И зелёные перья летают
По блестящей поверхности дна…
Пианино стоит, умирая,
В уголке от большого окна…
-– Я умираю в тысячах словах –
Я умираю в тысячах словах и воскресаю в тысячном изъяне…
Меня словами доведёшь за край и разгрызёшь, как в паутинной яме…
И осень неба в холоде небес играет стразами на тонкой ели,
И голубая в тон игла чудес пронзает небо кисленьким щавелем…
Там в круге от двенадцати потерь игристое играет пузырьками,
Бокалы пенятся в пожаре лет, а солнышко блистает над главами
Разлапистых и остреньких ветвей, украшенных гирляндами открыток,
И запах мандаринов и конфет уводит в мир всех страждущих открытий…
-– Vita dulcis –(лат. сладкая жизнь)
Красиво лунная парча блистает,
Прекрасны нити в стае легких слов,
И время в колбочке стекает тайной
Песочком жёлтым под следами ног.
Рождаются прекрасные мгновенья
Из-под пера и топора любви.
Под вихрем образы в словесной лени
Целуют буквами парчовый лист.
Пергамент дышит тайной тонкой неги,
А плотный мир за стёклами орбит
Течёт, как струйка в водопадном лете
Неся дорогу на молочный бриз.
Туман лиловый стелется упрямо
По тонким впадинкам высоких скал,
Внизу в песочном замке двое рядом,
Друг к другу жмутся в золотой обвал.
И каплей бег холодными ручьями
Стекают меж улыбок, глаз и губ,
Печатают по коже губы ямы
Синюшные, как в небе тысяч лун.
-– Танец умирающего лебедя… (посвящается Анне Павлов)
Безумие высокого полёта
И тайна всей небесной тьмы
На кончиках лебяжьего излома
Моей кисти парящей ввысь.
Плыву легко по сцене на пуантах,
Атласные шажки мельчат.
И дрожь кистей, как сцепленные банты,
Несу, откинувшись назад.
Мой лебедь не умрёт – он будет вечен.
Быстрей несите мой костюм!
Сегодня ночь желанного концерта…
Взлелею в танце каждый дюйм…
***
17 января 1931 года знаменитая балерина прибыла на гастроли Нидерланды, где ее хорошо знали и любили… В гостиницу был срочно вызван врач, который обнаружил у балерины острый плеврит. «Мадам, у вас плеврит.
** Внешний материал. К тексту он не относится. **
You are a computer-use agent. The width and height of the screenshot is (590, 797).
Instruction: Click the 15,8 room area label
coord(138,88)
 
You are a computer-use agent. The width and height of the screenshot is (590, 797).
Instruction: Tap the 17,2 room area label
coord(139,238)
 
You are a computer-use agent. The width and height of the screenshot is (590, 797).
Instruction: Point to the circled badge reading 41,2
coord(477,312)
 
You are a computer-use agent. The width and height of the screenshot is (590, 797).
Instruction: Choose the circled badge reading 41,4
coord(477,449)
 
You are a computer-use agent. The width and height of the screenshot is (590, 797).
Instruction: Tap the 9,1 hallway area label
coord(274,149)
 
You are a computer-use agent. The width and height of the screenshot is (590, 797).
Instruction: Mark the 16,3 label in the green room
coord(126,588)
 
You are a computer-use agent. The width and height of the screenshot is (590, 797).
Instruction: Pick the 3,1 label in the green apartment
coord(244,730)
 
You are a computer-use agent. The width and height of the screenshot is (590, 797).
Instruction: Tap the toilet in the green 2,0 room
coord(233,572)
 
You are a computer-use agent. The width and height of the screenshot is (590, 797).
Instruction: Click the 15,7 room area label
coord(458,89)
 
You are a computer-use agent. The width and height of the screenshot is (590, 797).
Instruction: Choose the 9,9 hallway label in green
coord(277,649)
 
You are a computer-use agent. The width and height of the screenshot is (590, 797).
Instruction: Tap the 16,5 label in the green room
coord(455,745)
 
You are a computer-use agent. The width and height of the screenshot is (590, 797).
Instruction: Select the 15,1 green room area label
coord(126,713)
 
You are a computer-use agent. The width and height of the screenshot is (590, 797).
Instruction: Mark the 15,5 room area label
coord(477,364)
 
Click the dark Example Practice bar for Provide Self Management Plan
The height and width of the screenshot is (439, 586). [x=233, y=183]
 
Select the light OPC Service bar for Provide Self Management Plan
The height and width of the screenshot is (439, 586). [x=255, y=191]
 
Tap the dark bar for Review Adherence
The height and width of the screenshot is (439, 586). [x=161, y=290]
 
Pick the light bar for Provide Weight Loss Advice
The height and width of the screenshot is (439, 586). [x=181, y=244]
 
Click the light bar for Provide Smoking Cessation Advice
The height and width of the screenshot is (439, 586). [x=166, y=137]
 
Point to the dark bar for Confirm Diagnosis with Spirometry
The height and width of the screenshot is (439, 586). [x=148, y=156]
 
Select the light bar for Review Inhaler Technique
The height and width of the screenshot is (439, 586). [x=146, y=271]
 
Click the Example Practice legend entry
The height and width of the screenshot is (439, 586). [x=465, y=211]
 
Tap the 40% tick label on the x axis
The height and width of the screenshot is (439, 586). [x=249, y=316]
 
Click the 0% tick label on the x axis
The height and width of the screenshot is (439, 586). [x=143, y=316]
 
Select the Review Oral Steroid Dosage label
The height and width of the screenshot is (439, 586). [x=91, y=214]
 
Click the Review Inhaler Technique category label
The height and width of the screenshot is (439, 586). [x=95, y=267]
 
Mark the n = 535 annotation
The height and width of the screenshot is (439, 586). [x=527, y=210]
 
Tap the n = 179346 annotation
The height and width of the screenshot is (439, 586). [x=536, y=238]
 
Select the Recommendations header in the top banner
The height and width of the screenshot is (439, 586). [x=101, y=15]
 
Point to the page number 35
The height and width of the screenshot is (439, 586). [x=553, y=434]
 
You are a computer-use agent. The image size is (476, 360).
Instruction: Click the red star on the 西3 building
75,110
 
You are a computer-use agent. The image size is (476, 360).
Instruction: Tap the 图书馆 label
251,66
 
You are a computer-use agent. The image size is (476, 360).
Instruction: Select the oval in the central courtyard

Необходима операция. Я посоветовал бы удалить одно ребро, чтобы было легче отсосать жидкость». В ответ на это Дандре воскликнул: «Как же так! Ведь она же не сможет завтра танцевать!».
Видимо, тогда и родилась легенда об «умирающем лебеде», которую приводит в своих мемуарах Виктор Дандре. Анна Павлова, уверяет мемуарист, любой ценой хотела еще раз выйти на сцену. «Принесите мне мой костюм лебедя», – сказала она.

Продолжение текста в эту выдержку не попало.